Cauliflower Shawarma With Spicy Tahini
In this vegetarian take on shawarma, the usual spiced lamb, chicken or turkey is replaced with cauliflower florets and onion wedges that have been tossed with a classic combination of cumin, paprika and coriander, then roasted until browned, fragrant and very tender. A hot sauce-spiked tahini served alongside lends creaminess and heat. To serve it, you can tuck everything into a pita or flatbread, or keep the bread on the side and let everyone assemble their own sandwiches at the table. Chopped cucumber, tomatoes and olives are optional, but they add a juicy brightness to contrast with the aromatic, roasted flavors.
Yield: 2 servings
For the Cauliflower
5 tablespoons extra-virgin olive oil, plus more as needed
1¼ teaspoons ground cumin
1¼ teaspoons sweet paprika
¾ teaspoon fine sea or table salt, plus more as needed
1 teaspoon ground coriander
¼ teaspoon ground turmeric
¼ teaspoon freshly ground black pepper
Pinch of ground cayenne
1 large head cauliflower (about 2½ pounds), trimmed and cut into bite-size florets
1 large red onion, cut into ¼-inch wedges
Pita or flatbread, for serving
¼ cup coarsely chopped parsley, plus more for serving
Chopped tomato, cucumber and olives, for serving
For the Spicy Tahini Sauce
1 tablespoon fresh lemon juice, plus more to taste
1 to 2 teaspoons harissa paste or other hot sauce, or a large pinch of Urfa or Aleppo pepper, plus more to taste
1 fat garlic clove, finely grated, passed through a press or minced
¼ teaspoon fine sea or table salt
⅓ cup tahini
⅓ cup ice water, plus more as needed
Arrange racks in the upper and lower thirds of your oven. Heat oven to 425 degrees.

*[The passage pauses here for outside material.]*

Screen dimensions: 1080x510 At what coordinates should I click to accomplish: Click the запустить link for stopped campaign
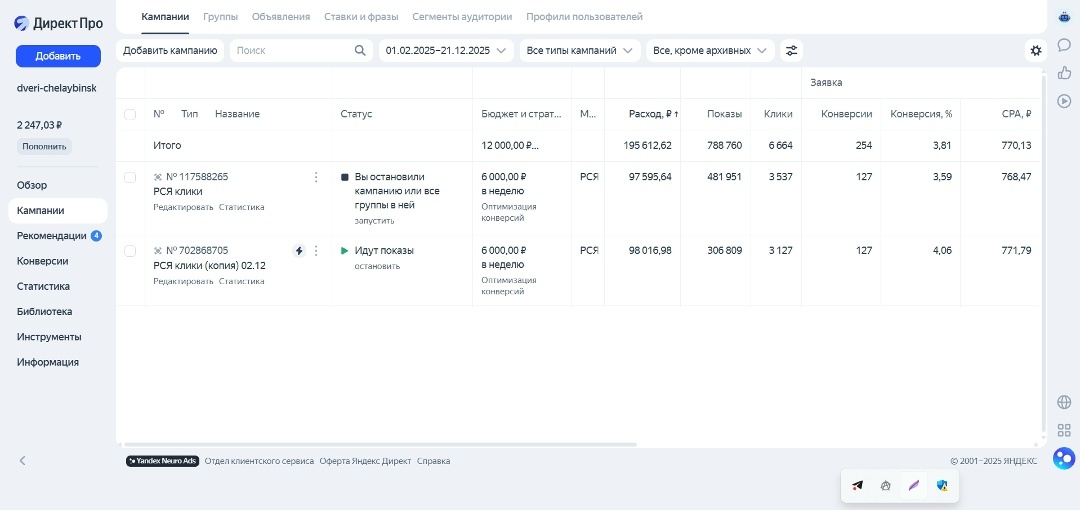374,220
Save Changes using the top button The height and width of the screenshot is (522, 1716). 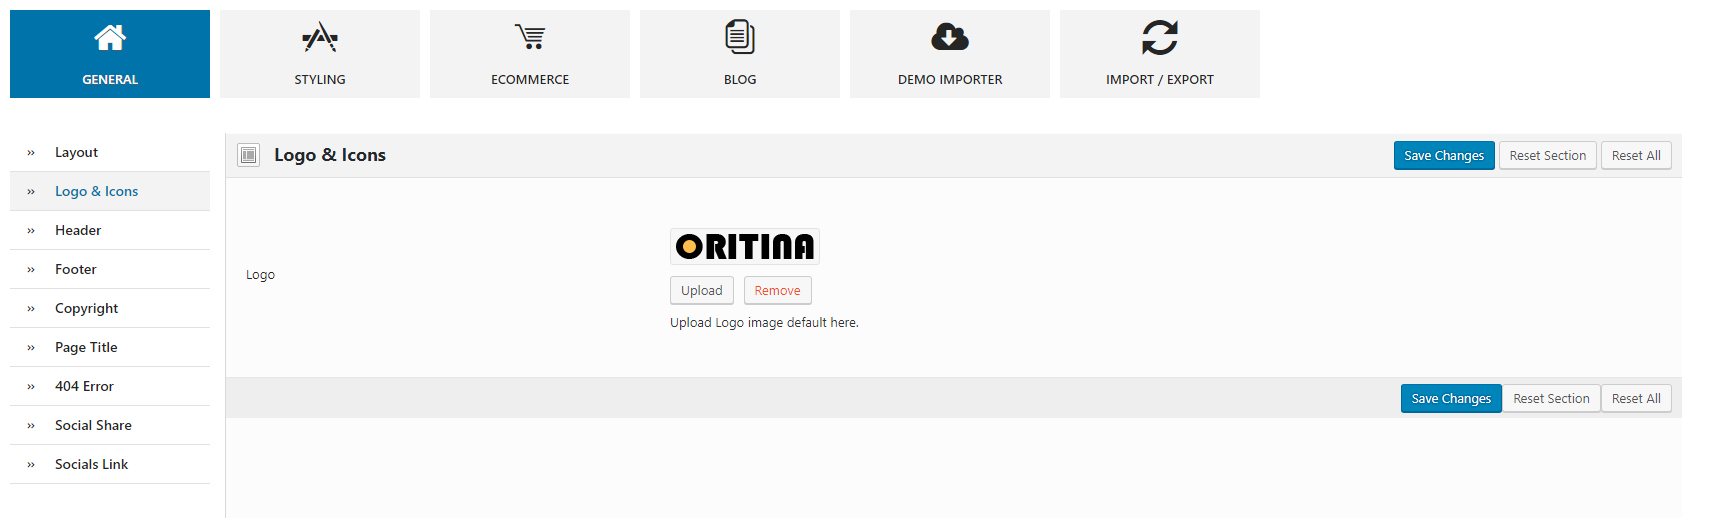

Prepare the cauliflower: In a large bowl, whisk together olive oil, cumin, paprika, salt, coriander, turmeric, black pepper and cayenne. Add cauliflower and onion, and toss until well coated. Spread mixture in a single layer on a rimmed baking sheet.
Roast vegetables on the top oven rack until they are golden brown, slightly crisp and tender, 30 to 40 minutes, stirring once or twice. If the vegetables look dry as they roast, drizzle with a little more olive oil.
As they cook, prepare the tahini sauce: Whisk together lemon juice, 1 teaspoon harissa, garlic and salt in a small bowl, and let sit for a minute or two to mellow the garlic. Whisk in tahini. Whisk in ice water, 1 tablespoon at a time, until the sauce is smooth and thin enough to drizzle. You may not need all of the water or you may need to add a little more: Tahini brands vary a lot. Taste and adjust seasoning, adding more harissa, lemon juice and salt if you like. The sauce should taste zippy and creamy.
Warm the pitas or flatbread by placing them directly on the bottom oven rack during the last 5 minutes as the vegetables roast. (Or you can warm the bread on another baking pan if that’s easier for you.)
Scatter parsley on top of the roasted vegetables and serve with warm pitas, tahini sauce, chopped tomato, cucumber and olives.
TIP: We have been eating plant based for over 80% of our meals by choice for a couple of decades now and this recipe 'called our names' for a perfect dinner and it was that! Made per recipe for ingredients and technique except for swapping in fresh cilantro for the parsley in and instead of serving with pita or flatbread we served this with rice and the tahini sauce drizzled over all. The tomato (we used quartered cherry ones), cukes and olives for garnish were perfect finish.
This is SO delicious! I added a can of chickpeas, rinsed and patted dry, to the other vegetables, and subbed berbere for paprika because I prefer the flavor, but otherwise followed the directions. I plan to make this often. Great recipe! Thank you, Melissa.
Quite a delicious recipe! I had a container of firm tofu, which I drained, broke up by hand and added to the cauliflower and onion in the oil and spice mixture. The craggy edges held the spices beautifully and added some protein to this fabulous vegetarian dish. I’ll be making this again!
This was one of the best recipes I’ve tried in a long time! I added a red bell pepper to the roasted veg, but otherwise followed the recipe. It’s key to mix the spices in the olive oil, then toss the veg very well to make sure it’s fully coated. Spicy tahini sauce was delicious. Tomato, cucumber, olives, and cilantro (or parsley) are mandatory. I also served with hummus— for those wanting some chickpeas/added protein.
In the absence of olives we added some crumbled feta on top - same salty briny-ness with the added benefit of being cheese, which is never a bad thing. Also used a pinch of Asafoetida (billed the 'Indian MSG') on the cauli and onions which gave them that good good savoury hit - delish.